Transforming economies declare high access to on-premises water. But the reality is that only two per cent of the poorest quintile, in comparison to 65 per cent of the richer, have such access. Such inequity defines the water-governance challenge, the third strand on the supply side of the new paradigm. Governance reform can be achieved by reinforcing public institutions through a process of change management focusing on individual and organizational perspectives, values and attitudes. Thus creating a new ethos of democratic governance and improving service delivery for the unreached, rooted in the understanding that the voiceless citizens have the first charge on critical services.

As to demand management, food security is the biggest challenge of this century and the solution is completely dependent on the way we manage our water. As a corollary, the second axis of the reconstructed paradigm is the demand management of water resource. This is significant in view of the dwindling fresh water resource (139 aquifers are already dry), increasing competitive demands and looming food crisis.

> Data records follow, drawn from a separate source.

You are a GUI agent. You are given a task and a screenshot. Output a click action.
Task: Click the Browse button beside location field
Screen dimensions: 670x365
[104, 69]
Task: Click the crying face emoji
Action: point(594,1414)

Community Collaborative Water Management, advocated by the Centre of Excellence for Change (CEC), is the most appropriate response to the demand challenge. Village Water Vision, based on a collective understanding of water, can engender an inclusive and democratic approach to better managing the resources as well as equitably sharing the deficit. Harnessing local wisdom, institutions and social capital for sustainable bottom up solutions will provide a riposte to service delivery challenges in parastatals, hampered by limitations of post colonial technocracies and centralized command structures.

A concomitant strand would be to ensure water productivity gains over poverty and hunger. Achieving food security in the face of climate change requires both upgrading rain-fed agriculture and improving yields per unit of water, to the global average. Asia and Africa need to reduce the crop water food print by 10 times. Conveyance and application efficiencies can be increased from the present lows of 35 per cent to the western average of 70 per cent. Such crop per drop improvements would include drip irrigation, yield enhancement, and soil conservation. The potential of this strategy can be gauged from the fact that a mere 10 per cent improvement in water use efficiency in India will bring another 14 million hectares under irrigation, which is equal to the total achievement since independence, after an investment of Rs.2.3 lakh crores.

Need for new methods

Rapid urbanisation of the world has underscored the need for better urban management. City master plans should include action plans especially for domestic water supply, grey water management and rain water harvesting. In-situ recharge of local aquifers, green infrastructure, as initiated in the US and backed by $2 billion, for on site absorption of run off replacing expensive storm water networks should be the policy option. Recycle and reuse of grey water, as done by NEWater in Singapore, are also potential strategies for urban water management.

Urban policy should provide for a separate slum strategy for both drinking and grey water. Low cost waste water treatment processes like the Decentralised Wastewater Treatment Systems (DEWATS) should figure prominently in action plans. Similarly, in rural areas with increasing supply levels, treatment and reuse of waste water will have to be addressed to ensure health benefits and to prevent pollution of existing sources.

Truly achieving our blue water future requires a revolution in the way we treat the world's most critical resource. To forestall a million mutinies the time for action is now. For the poor, water and food are never out of fashion.

The writer is a Civil Servant. The views expressed here are his own.